Setelah mengalami insiden siber, 67 persen responden dari wilayah tersebut mengatakan bahwa mereka menjadi lebih waspada. Dan 32 persen  juga mencemaskan apakah mereka bisa mendapatkan kembali uang yang hilang.

“Adopsi metode pembayaran digital tampaknya menjadi pedang bermata dua, dengan kenyamanan dan manfaat besar yang diperoleh, risiko keamanan siber hadir menjadi aspek yang kurang diinginkan,” kata Sandra Lee, Managing Director untuk Asia Pasifik di Kaspersky dalam pernyataan tertulisnya, yang diterima VOI Rabu, 6 April.

Sebaliknya, Sandra Lee percaya bahwa mengkategorikan pembayaran digital dengan cara biner seperti itu masih terlalu dini. Seperti halnya teknologi, tidak ada definisi atau karakteristik baik atau buruk yang melekat padanya, sebaliknya, pemanfaatan teknologi untuk mencapai hasil yang bermanfaat ditentukan oleh bagaimana kita berinteraksi dengan mereka.

“Jika kita ingin sepenuhnya menyadari manfaat pembayaran digital, penting bagi semua pemangku kepentingan, termasuk pemerintah, penyedia pembayaran digital, pengguna, dan bahkan perusahaan keamanan siber, bekerja sama dalam membangun ekosistem pembayaran yang stabil, aman, dan tangguh di masa depan.” sambungnya.

Dalam hal tindakan yang dilakukan setelah menghadapi ancaman, hampir 64 persen responden melakukan perubahan terhadap kata sandi dan pengaturan keamanan lainnya di aplikasi perbankan dan e-wallet mereka.

Selain itu, 50 persen responden menelepon bank atau perusahaan e-wallet terkait, dan 45 responden lainnya memberitahu anggota keluarga dan teman-teman mereka tentang insiden tersebut.

Perlindungan keamanan siber menjadi lebih diperhatikan oleh konsumen begitu mereka berhadapan dengan ancaman.
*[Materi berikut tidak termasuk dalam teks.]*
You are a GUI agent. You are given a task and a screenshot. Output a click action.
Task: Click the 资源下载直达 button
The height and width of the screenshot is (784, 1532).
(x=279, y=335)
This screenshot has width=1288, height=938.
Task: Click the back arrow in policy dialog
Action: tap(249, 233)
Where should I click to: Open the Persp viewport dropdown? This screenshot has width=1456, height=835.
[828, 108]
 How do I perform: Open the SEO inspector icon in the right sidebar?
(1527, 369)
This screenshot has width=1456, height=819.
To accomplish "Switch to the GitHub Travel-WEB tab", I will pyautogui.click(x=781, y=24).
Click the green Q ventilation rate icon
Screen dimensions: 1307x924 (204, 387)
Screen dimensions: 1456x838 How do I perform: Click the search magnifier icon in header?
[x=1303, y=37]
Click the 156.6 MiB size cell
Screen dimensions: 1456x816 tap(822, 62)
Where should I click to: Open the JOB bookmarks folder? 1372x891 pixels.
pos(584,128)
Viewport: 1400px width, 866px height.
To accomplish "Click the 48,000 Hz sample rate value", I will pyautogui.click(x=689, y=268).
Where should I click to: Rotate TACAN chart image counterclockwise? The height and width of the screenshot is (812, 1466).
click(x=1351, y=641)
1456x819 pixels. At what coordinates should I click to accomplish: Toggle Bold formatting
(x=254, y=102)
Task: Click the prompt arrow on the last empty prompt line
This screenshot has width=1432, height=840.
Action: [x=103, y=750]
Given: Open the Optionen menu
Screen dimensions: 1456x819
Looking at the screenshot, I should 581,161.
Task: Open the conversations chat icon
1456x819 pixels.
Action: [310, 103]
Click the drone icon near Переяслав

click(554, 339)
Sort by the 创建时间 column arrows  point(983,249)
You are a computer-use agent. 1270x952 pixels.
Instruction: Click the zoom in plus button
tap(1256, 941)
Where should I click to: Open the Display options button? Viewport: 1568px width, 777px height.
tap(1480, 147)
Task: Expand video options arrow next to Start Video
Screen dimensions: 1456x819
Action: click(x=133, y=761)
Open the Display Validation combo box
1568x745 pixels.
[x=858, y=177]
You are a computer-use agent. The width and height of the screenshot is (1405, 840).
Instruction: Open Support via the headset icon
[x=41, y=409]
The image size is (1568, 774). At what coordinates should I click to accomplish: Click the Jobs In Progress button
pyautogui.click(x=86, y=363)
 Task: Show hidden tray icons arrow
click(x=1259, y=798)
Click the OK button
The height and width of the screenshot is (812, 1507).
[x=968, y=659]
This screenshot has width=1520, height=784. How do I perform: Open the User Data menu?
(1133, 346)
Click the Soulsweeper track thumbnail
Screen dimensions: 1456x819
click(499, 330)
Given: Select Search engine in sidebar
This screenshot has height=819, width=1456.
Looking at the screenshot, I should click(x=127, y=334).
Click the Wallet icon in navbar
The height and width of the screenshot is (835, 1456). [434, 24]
Sebanyak 26 persen responden mengatakan mereka menginstal solusi keamanan pada perangkat yang terinfeksi. sementara 26 persen responden lainnya mengatakan mereka melakukannya terlepas dari apakah perangkat mereka terinfeksi atau tidak.

“Memulai baru dari awal” juga merupakan pilihan bagi 15 persen responden yang mengatakan bahwa mereka mengunduh e-wallet baru dan membuat akun baru hanya untuk keamanan.